Exercise instructions: Switch "GUI agent" to "screen assistant" everywhere it appears in the items below, changing nothing else, and leave the pictures out of your answer.

>> Begin Input data

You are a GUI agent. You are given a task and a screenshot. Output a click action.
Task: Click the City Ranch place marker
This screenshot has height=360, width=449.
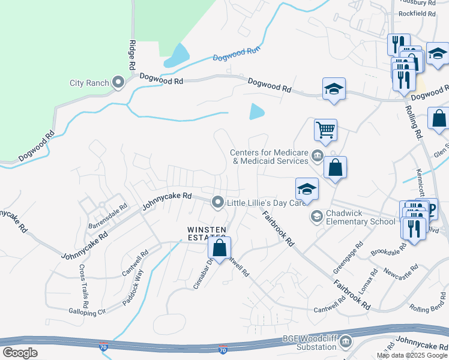(118, 83)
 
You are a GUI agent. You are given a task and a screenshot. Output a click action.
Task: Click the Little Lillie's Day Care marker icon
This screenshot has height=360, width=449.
(217, 202)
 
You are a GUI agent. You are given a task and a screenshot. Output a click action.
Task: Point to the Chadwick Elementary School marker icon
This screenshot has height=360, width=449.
(316, 215)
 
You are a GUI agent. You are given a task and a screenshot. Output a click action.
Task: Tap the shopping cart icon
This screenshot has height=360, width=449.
(325, 129)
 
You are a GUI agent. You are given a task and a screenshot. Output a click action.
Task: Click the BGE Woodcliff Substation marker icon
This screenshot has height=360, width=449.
(345, 343)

>> End Input data

Result below:
You are a screen assistant. You are given a task and a screenshot. Output a click action.
Task: Click the City Ranch place marker
This screenshot has height=360, width=449.
(118, 83)
 
You are a screen assistant. You are given a task and a screenshot. Output a click action.
Task: Click the Little Lillie's Day Care marker icon
This screenshot has height=360, width=449.
(217, 202)
 
You are a screen assistant. You are given a task and a screenshot. Output a click action.
Task: Point to the Chadwick Elementary School marker icon
This screenshot has height=360, width=449.
(316, 215)
 
You are a screen assistant. You are given a task and a screenshot. Output a click action.
Task: Tap the shopping cart icon
This screenshot has height=360, width=449.
(325, 129)
 
You are a screen assistant. You are given a task and a screenshot. Output a click action.
Task: Click the BGE Woodcliff Substation marker icon
This screenshot has height=360, width=449.
(345, 343)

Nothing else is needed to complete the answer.